Salivary duct obstruction from sialolithiasis (saliva duct stones) can be a cause for decrease in saliva production as well. Changes in the composition of the saliva may cause a formation of stone in the ducts of the saliva glands. This is not only painful; it causes swelling and discomfort during eating or speaking.
Diabetes causes an increase in blood serum osmolality due to the high load of sugar in the blood, this causes your body to urinate more in an attempt to get rid of the excess sugar, doing so makes the body lose a lot of plasma which in turn causes the salivary glands to decrease salivation in an attempt to conserve water.
HIV causes opportunistic infections to arise in the mouth and causes the internal milieu of the mouth to be disturbed. Bacterial or fungal overgrowth may occur and this impairs the glands from producing the saliva. Radiation causes damage to the cells by ionizing the molecular bonds of the cells and impairing their ability to create saliva.
The aim of treatment to reduce the incidence of xerostomia is aimed at treating the underlying cause. Withdrawals of medications that cause the xerostomia are a first step. If withdrawn, the patient can expect xerostomia to resolve.
Infections can be treated with a course of antibiotics. Once the underlying cause is resolved you can expect the patient to recover his ability to make adequate amounts of saliva. In cases of immune disease, immunosuppressants can be given to stop the immune response.
Corticosteroids are a good form of immunosuppressant and can be used to effectively manage Sjögren’s syndrome and other immunocompromised disease states such as lupus.
For sialolithiasis, removal of the stone and treating the abnormality in formation of saliva can help resolve xerostomia. Diabetes can be treated by managing hyperglycemia and reducing the blood sugar levels allows the body to attain a normal degree of serum osmolality.

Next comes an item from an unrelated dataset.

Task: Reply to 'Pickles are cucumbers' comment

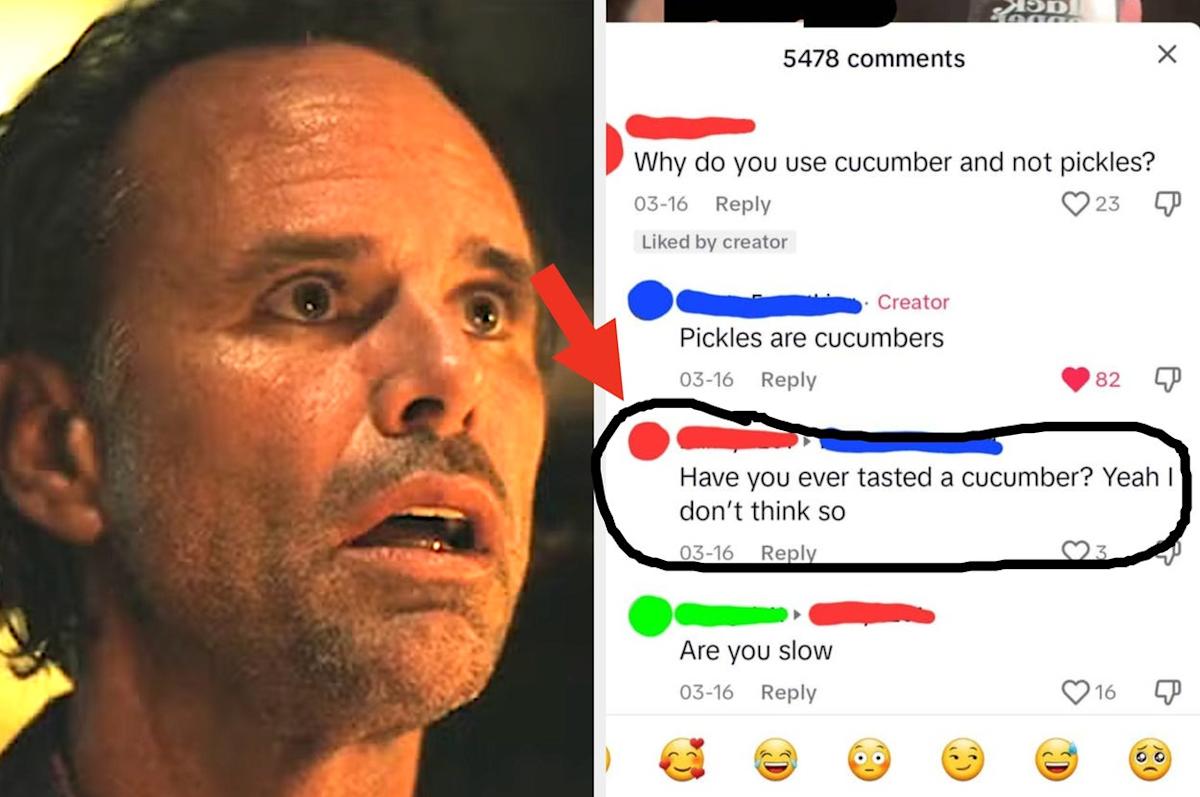Action: [788, 380]
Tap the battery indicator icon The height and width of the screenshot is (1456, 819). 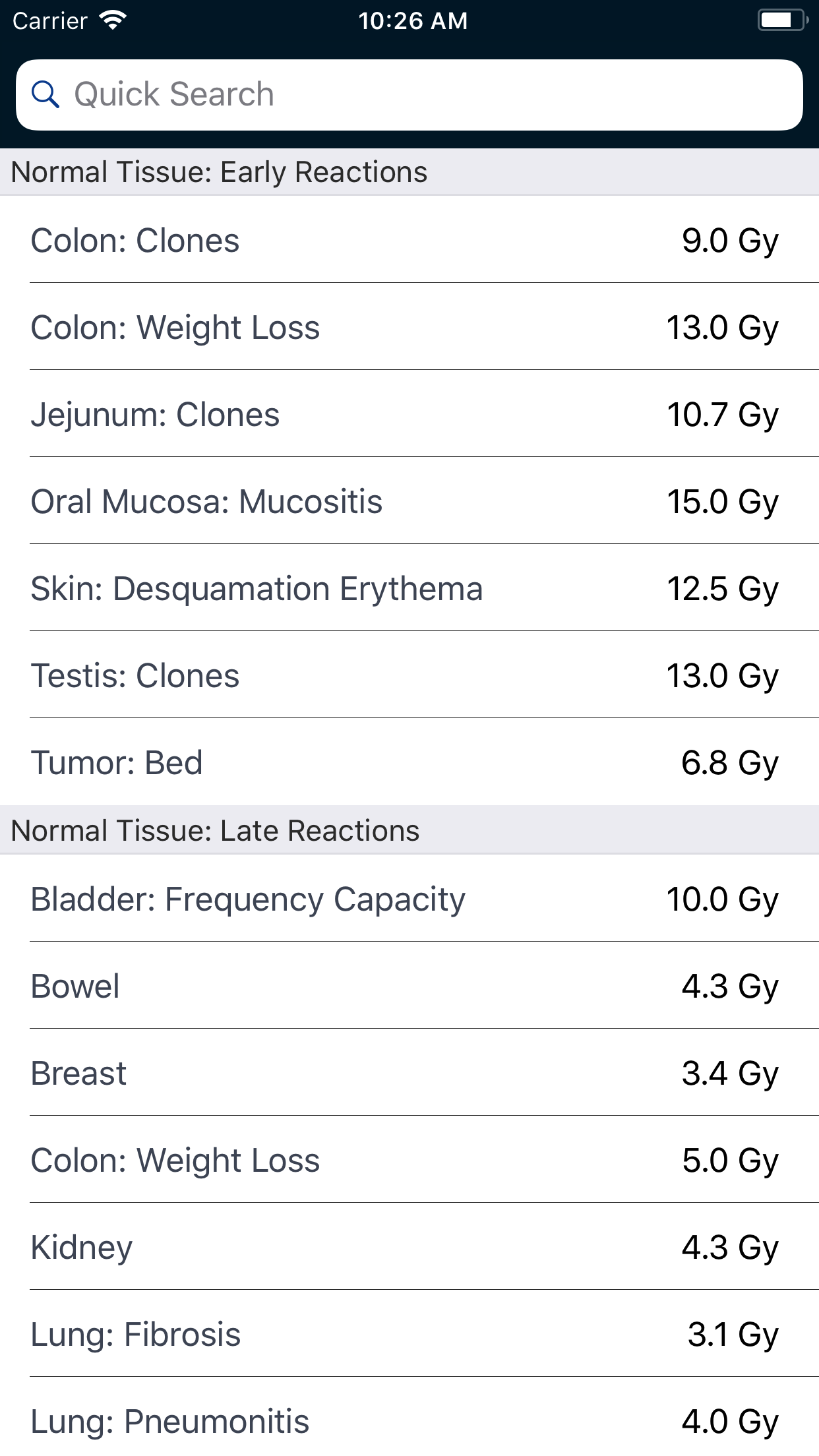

Management of HIV and removal of radiation removes further insults to the internal milieu responsible for causing xerostomia.
Xerostomia is a fairly common complaint of patients in the outpatient department. Care must be taken to ensure that this is a manifestation of an underlying disease that requires immediate medical attention. There are a lot of causes and accurate diagnosis must be done before the proper treatment for xerostomia can begin.